EXTRACTED TEXT —
*** Begin section ***

No. 1 issue for New Hampshire voters may surprise you

For the first time since 2008, New Hampshire residents see a bigger problem for the state than jobs and the economy.

As New Hampshire voters go to the polls, the No. 1 issue on their minds may surprise you.

One-quarter of New Hampshire adults believe that drug abuse is the most important problem facing the state, according to the most recent WMUR Granite State Poll conducted by the University of New Hampshire Survey Center. It is the first time since 2008 that New Hampshire residents cited something other than jobs and the economy as the No. 1 state issue. Drugs also topped taxes, health care, education and the state budget as issues of concern for New Hampshire residents.

Fears of drug overdose in the small state have soared as a record number of opioid-linked deaths have occurred in New Hampshire, with about one person each day dying as a result of heroin or painkiller overdose. The survey results show how widely the drug issue has cut across the state's population in a short period of time.

As recently as February 2013, no New Hampshire residents had cited the drug issue as the state's "most important." But in the past year alone, the percentage of residents who ranked the issue as the "most important" grew from 4 percent (February 2015) to 25 percent (October 2015).

"Jobs/economy" was down to 21 percent in the most recent survey.

*** End section ***

TASK DIRECTIONS — In the article on New Hampshire voters, what percentage of residents ranked drug abuse as the state's most important problem in October 2015?

[Saved entries]

*** Begin section ***

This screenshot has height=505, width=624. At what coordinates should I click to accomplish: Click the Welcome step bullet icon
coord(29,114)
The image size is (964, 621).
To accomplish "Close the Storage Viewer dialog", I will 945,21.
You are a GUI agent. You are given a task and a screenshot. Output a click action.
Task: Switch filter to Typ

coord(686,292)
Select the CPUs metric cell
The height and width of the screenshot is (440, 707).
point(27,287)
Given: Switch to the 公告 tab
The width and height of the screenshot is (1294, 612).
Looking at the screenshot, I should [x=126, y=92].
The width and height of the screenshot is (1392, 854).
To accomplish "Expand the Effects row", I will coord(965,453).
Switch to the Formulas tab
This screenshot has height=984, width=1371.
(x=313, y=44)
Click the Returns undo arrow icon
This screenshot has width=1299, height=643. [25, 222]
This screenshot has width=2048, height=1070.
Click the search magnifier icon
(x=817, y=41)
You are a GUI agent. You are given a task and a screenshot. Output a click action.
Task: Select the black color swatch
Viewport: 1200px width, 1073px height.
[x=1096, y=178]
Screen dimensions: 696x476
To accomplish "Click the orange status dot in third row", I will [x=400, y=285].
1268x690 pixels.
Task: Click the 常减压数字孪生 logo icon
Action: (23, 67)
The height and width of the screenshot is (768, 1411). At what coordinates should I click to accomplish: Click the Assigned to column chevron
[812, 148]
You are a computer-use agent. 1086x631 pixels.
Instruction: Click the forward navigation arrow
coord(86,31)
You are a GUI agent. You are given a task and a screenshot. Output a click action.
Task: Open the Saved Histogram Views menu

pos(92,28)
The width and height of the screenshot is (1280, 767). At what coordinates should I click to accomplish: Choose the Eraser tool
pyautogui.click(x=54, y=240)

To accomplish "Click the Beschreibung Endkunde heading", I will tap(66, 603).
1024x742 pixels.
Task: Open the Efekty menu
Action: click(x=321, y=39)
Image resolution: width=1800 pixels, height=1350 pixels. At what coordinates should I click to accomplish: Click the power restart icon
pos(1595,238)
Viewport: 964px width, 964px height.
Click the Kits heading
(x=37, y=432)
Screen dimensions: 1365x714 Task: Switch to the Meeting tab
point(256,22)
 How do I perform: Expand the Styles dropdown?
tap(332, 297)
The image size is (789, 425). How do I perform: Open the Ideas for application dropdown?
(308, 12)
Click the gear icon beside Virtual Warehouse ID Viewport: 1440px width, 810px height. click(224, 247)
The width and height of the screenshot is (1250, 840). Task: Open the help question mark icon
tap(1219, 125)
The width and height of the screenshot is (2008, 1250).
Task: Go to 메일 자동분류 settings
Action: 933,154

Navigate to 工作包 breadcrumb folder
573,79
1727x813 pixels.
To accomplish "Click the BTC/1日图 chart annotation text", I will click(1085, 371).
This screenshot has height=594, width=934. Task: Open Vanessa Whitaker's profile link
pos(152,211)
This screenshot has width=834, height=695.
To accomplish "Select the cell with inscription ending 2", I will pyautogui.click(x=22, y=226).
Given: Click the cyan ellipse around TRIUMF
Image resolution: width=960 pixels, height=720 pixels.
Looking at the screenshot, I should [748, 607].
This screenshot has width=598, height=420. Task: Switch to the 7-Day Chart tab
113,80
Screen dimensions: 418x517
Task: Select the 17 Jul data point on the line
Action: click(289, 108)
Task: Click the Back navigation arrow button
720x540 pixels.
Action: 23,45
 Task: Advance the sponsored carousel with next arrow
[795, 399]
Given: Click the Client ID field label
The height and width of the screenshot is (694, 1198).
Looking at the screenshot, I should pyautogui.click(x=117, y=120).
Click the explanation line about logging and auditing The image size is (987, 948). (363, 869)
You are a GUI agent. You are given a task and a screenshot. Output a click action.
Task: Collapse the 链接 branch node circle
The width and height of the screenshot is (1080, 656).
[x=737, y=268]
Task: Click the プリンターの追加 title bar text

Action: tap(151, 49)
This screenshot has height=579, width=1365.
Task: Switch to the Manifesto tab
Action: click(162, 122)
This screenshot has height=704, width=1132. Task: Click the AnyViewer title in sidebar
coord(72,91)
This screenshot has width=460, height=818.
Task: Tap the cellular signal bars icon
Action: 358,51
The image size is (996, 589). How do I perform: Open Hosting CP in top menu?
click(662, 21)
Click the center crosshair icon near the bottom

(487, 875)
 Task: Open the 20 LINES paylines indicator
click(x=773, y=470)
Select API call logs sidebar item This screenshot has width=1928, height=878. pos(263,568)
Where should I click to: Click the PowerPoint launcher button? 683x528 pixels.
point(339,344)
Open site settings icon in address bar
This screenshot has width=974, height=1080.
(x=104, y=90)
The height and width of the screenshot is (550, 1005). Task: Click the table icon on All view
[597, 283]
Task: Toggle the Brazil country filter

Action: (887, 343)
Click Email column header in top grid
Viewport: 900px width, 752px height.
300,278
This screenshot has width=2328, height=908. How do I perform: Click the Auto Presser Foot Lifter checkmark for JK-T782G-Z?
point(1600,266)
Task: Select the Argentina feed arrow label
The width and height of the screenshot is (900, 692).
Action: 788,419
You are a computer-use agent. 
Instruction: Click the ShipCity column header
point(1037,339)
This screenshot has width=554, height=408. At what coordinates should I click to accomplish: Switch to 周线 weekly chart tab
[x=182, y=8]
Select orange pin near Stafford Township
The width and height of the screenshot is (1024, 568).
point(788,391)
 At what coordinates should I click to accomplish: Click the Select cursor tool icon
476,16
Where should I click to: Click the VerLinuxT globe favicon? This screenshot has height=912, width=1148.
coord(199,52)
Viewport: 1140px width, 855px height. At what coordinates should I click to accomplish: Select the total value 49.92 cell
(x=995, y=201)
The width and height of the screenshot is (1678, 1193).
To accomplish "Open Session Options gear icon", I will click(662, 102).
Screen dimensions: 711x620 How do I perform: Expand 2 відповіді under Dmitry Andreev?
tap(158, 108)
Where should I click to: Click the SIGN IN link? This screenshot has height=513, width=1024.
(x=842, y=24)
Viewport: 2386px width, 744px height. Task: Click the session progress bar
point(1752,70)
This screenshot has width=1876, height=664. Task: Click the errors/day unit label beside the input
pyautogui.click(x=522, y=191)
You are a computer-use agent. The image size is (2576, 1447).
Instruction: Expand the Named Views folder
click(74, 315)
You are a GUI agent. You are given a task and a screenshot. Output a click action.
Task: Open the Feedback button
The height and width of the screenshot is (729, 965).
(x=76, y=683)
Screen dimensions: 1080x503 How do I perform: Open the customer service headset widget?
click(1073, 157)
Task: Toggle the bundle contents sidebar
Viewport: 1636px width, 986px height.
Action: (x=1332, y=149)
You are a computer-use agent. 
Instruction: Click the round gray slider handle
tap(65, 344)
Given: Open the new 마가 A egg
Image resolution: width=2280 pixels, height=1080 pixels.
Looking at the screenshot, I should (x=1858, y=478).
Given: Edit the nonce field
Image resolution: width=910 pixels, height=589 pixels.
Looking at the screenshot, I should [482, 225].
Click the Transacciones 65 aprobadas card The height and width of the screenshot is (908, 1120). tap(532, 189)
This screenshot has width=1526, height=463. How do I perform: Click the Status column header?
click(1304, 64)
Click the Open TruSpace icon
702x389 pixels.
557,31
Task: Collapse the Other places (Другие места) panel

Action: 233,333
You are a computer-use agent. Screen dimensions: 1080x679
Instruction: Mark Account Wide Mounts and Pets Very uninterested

*** End section ***

EXPECTED OUTPUT — 25 percent